Roy goes bowling with Angela but is interrupted when Frank reveals that Chuck's flight to the Caymans has been updated to that day instead of Friday as planned. With little time, Roy reluctantly lets Angela distract Chuck midway through the con; however, after the con is finished, Chuck realizes what happened and chases them into a parking garage before they escape. Roy then discovers that Angela was arrested a year earlier and asks her to stop calling him.

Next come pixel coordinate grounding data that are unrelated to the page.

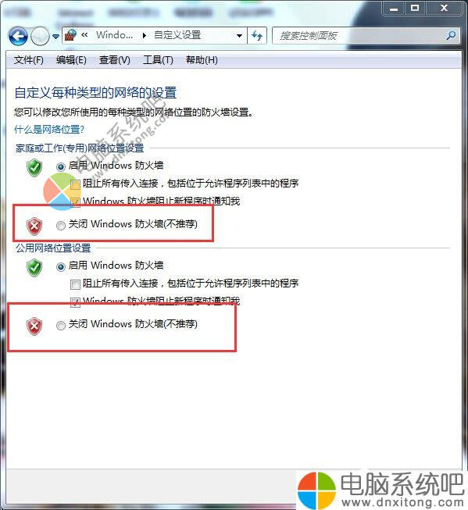Select 启用 Windows 防火墙 for public network

[x=61, y=267]
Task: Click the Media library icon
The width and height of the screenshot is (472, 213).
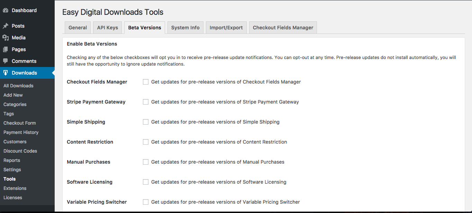Action: point(6,38)
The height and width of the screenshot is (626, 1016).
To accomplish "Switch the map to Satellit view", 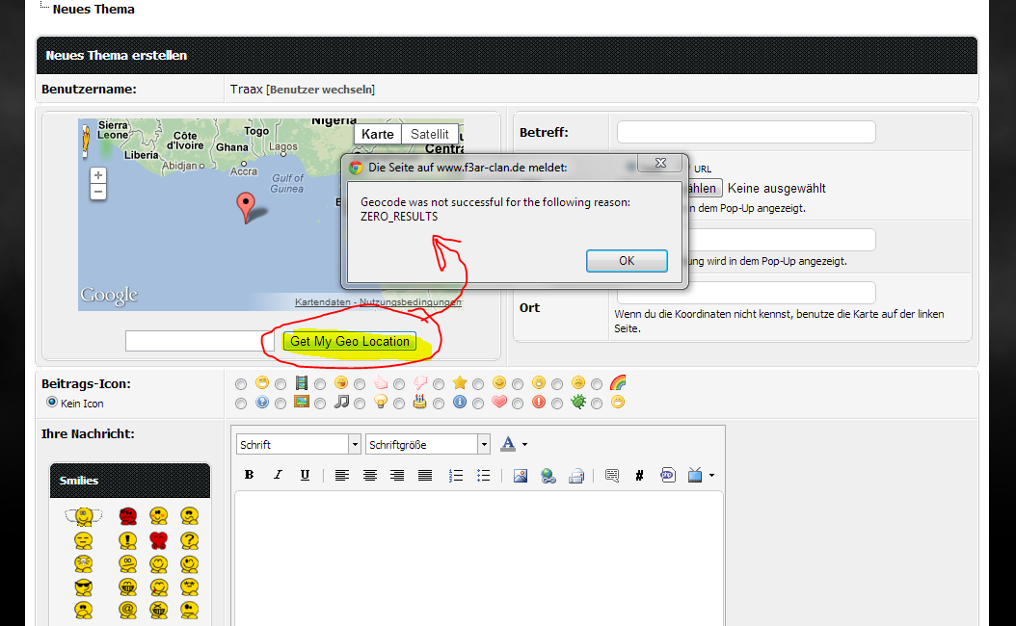I will (429, 134).
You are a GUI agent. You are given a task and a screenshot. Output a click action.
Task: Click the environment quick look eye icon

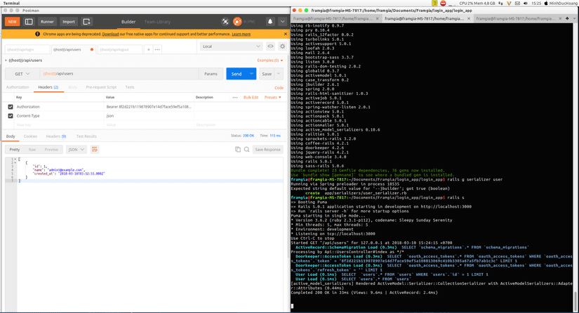point(270,46)
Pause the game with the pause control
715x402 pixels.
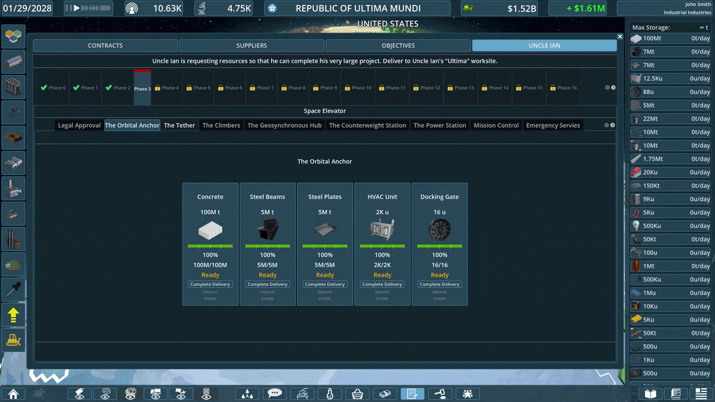tap(69, 8)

Without Angela, Roy's myriad phobias resurface, and during another panic attack, he learns that the medication given to him by Klein is a placebo. To Frank's disappointment, Roy proclaims that he needs Angela but would have to change his lifestyle. Roy reaches out to Angela, and they reconcile. After returning from dinner one night, they find Chuck waiting for them with a gun alongside a badly beaten Frank. Angela shoots Chuck, and Roy sends her off with Frank into hiding until the matter can be resolved. As Roy prepares to take care of Chuck's body, Chuck springs to life and knocks Roy unconscious.

Roy awakens in a hospital, where the police reveal that Chuck died from the gunshot and Frank and Angela have disappeared. Klein appears, and Roy gives him the password to his large safety deposit box, ordering him to provide the money to Angela when she is found. Later, Roy awakens to find that the "police" have disappeared, his "hospital room" is a freight container on the roof of a parking garage, "Dr. Klein's" office is vacant, and Roy's substantial cash savings have been taken. Frank reveals in a letter that he pulled a long con. Roy drives over to Heather's (whom he has not seen in years), looking for Angela. Roy learns the truth: Heather miscarried their child. The young woman he thought was their child was Frank's accomplice.

One year later, Roy is a salesman at a carpet store, where one day Angela and her boyfriend wander in. Roy confronts Angela, but ultimately forgives her, realizing that he is happier as an honest man. Angela reveals that she did not receive her fair share of the cut from Frank and that it was the only con she ever pulled. She then asks Roy if he would like to know her real name, to which he replies "I know your name." In turn, Angela says "I'll see you, Dad." before departing with her boyfriend. Roy returns home to his new wife, Kathy, who is pregnant with his child.

==Release==
===Box office===
Opening in 2,711 theaters in the United States and Canada, the film's opening weekend gross stood at second place with $13.0 million for a per-theater-average of $4,827; it ultimately lost the number-one position to Once Upon a Time in Mexico. The film eventually grossed $36.9 million domestically, and $65.5 million worldwide.

===Critical reception===
 Metacritic, which uses a weighted average, assigned the a score of 61 out of 100, based on 38 critics, indicating "generally favorable" reviews. Audiences polled by CinemaScore gave the film an average grade of "B" on an A+ to F scale.

Roger Ebert gave the film 4 stars out of 4, describing it as "so absorbing that whenever it cuts away from the plot, there is another, better plot to cut to." He also recommended the film for several Oscar nominations, most notably Nicolas Cage's performance and the film's screenplay. James Berardinelli awarded the film 3½ stars out of 4, praising the film for its "sly, biting sense of humor" and "emotionally satisfying" elements. He also praised the film's acting, and ultimately noted that the film was "worth every cent" of the ticket price and was "the first winner of the fall movie season." Carrie Rickey of The Philadelphia Inquirer praised Lohman's "naturalistic acting" and "unaffected air". She also liked Scott's "mannerist direction", yet had mixed feelings about the film's final "O. Henry surprise", calling it "a twist deserving of Chubby Checker." Stephen Hunter of The Washington Post wrote the film was best enjoyed when "you don't fight it and try not to put too much thought into certain anomalies that crop up along the way. Let it swindle you; it's part of the fun."